Member of the Kyoto Prefectural Assembly
- Incumbent
- Assumed office 2015
- Constituency: Maizuru City

Member of the House of Representatives
- In office 30 August 2009 – 16 November 2012
- Constituency: Kinki PR

Personal details
- Born: 10 July 1974 (age 51) Maizuru, Kyoto, Japan
- Party: Independent
- Other political affiliations: Democratic (2009–2015)
- Alma mater: Kwansei Gakuin University Kyoto University
- Website: http://oharamai.jp

Military service
- Allegiance: Japan
- Branch/service: Japan Maritime Self-Defense Force

= Mai Ohara =

Japanese politician (born 1974)

Mai Ohara (小原 舞, Ohara Mai) is a Japanese politician who served in the House of Representatives of Japan.

==Biography==
Born in Maizuru, Ohara joined the Japan Maritime Self-Defense Force after graduating from high school, and graduated from Kwansei Gakuin University in 1999. She earned a master's degree from Kyoto University in 2007.

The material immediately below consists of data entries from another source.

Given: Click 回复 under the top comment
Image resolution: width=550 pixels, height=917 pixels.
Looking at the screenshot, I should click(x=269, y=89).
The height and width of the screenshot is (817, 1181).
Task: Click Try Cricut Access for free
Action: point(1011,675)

In 2009, she was elected to the House of Representatives as a Liberal Democratic Party representative of Kyoto 5th district. On June 26, 2012, during a vote on social security and integrated tax reform legislation, she was one of eleven representatives who urged Prime Minister Yoshihiko Noda to vote against the opposing Democratic Party representatives.

In 2015, she was elected to the Kyoto Prefectural Assembly for Maizuru; she is the assembly's first female member to represent that constituency. In 2019, she placed second place in the election with 0,836, with Masayoshi Ikeda ahead of her.